In any case, they were soon joined by Biograph, Pathé, IMP, the
New York Motion Picture Company, and other early producers, trust members
and independents alike. James Young Deer shot Pathé’s first
American westerns here in 1910, while D.W. Griffith made nearly 100 short
films in Fort Lee. Soon, “Jersey scenery” had become so commonplace
on motion picture screens that the term acquired an unfortunate generic
meaning: an overused landscape failing to pass as something it is not.
That same year Mark Dintenfass decided to take Fort Lee filmmaking indoors,
opening the Champion studio at the borough’s northern boundary.
At that moment, Fort Lee passed from being just another interesting location
and began its brief career as America’s first “motion picture
town”. Within a few years the borough’s tax rolls would be
completely dominated by motion picture studios and laboratories.
Champion was soon joined by American Éclair and Alice Guy Blaché’s
Solax, the beginnings of a French invasion that would shape the character
of Fort Lee filmmaking for a decade. Backed by Eastman raw stock mogul
Jules Brulatour, Éclair’s Charles Jourjon built the Peerless
studio next door
to Éclair as a center for feature film production. When World War
I changed Jourjon’s plans, the World-Peerless studio was taken over
by his partners, Broadway impresarios Lee and J.J. Shubert, with Lewis
J. Selznick and later William Brady as managing partners. For several
years the Éclair and World studios served as a dissemination point
for French filmmakers, film style, and film technology. Maurice Tourneur,
Albert Capellani, Ben Carré, Lucien Andriot, Francis Doublier,
and Georges Benoit were all on staff here, as was a certain Monsieur Grisel,
employed as interpreter (Émile Cohl and Étienne Arnaud had
already returned to France, while Léonce Perret and Henri Ménessier
were busy down the road at Solax).
In 1914, laboratory specialist “Doc” Willat had opened his
own lab and two large greenhouse studios just south of Éclair.

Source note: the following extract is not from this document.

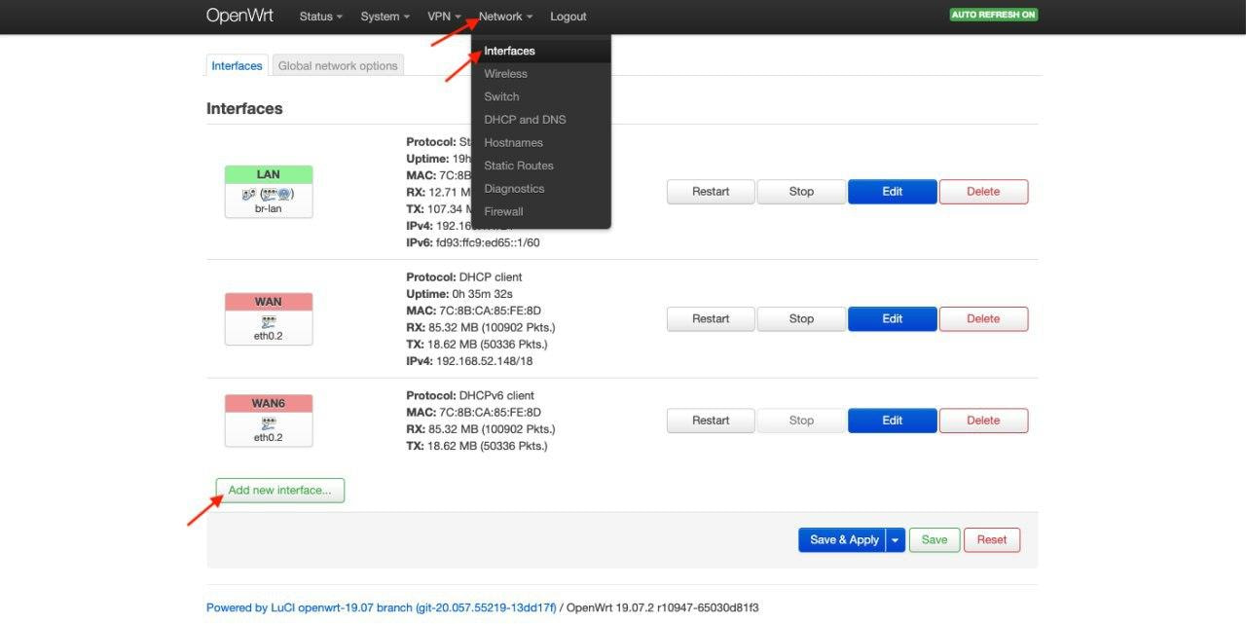Click the LAN br-lan interface icon
The height and width of the screenshot is (624, 1246).
pos(268,195)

The World-Éclair-Willat properties constituted an unprecedented
film superblock, crowded with stages and laboratories (today known as
Constitution Park, it is home to summer concerts and outdoor film screenings).
Willat rented his stages to William Fox, then to Triangle and Fine Arts.
Theda Bara, Douglas Fairbanks, and “Fatty” Arbuckle would
work here over the next few years. Just across the street from the Willat
stages, Universal built the largest glass-enclosed studio in the world
in 1915, the same year that they opened a western “Universal City”
in California. In 1917 it would become home to the new Goldwyn Corporation,
and Fort Lee’s ferries would be renamed for Goldwyn’s stars,
Mae Marsh, Geraldine Farrar, and Madge Kennedy.
Just as California’s “Hollywood” studios were scattered
far beyond the confines of that locality, so the name of Fort Lee (now
generic in its own way) was often stretched to include such outlying facilities
as Herbert Brenon’s Ideal studio in Hudson Heights, Kalem’s
open-air stages in Cliffside Park, and the impressive studio built by
E.K. Lincoln at Grantwood. Pathé, which had discovered the advantages
of Fort Lee even before it constructed its Jersey City studio in 1910,
continued to return to the Palisades, especially when filming Pearl White’s
cliffhanger serials.
The last of the great Fort Lee studios, the Paragon, was built just south
of Universal in 1915 by Jules Brulatour. Maurice Tourneur was a partner
in the Paragon, and it was here that he made A Girl’s Folly,
Poor Little Rich Girl, and The Blue Bird. Later it became
the New Jersey headquarters of Famous Players-Lasky, and eventually of
Selznick Pictures. In fact, Selznick’s would be the last traditional
studio operation in Fort Lee: after a series of political, economic, and
even environmental pressures forced out most other producers in 1918,
only Selznick remained and prospered. By the early 1920s he controlled
2/3 of the studio space in Fort Lee, as well as the Biograph stages across
the river in the Bronx.
Unfortunately, Selznick himself was out of business by 1923, and the last
silent films shot in the borough were independent productions featuring
stars like Richard Barthelmess and Barbara La Marr. Jules Brulatour single-handedly
kept the Paragon studio open for his protégée, Hope Hampton.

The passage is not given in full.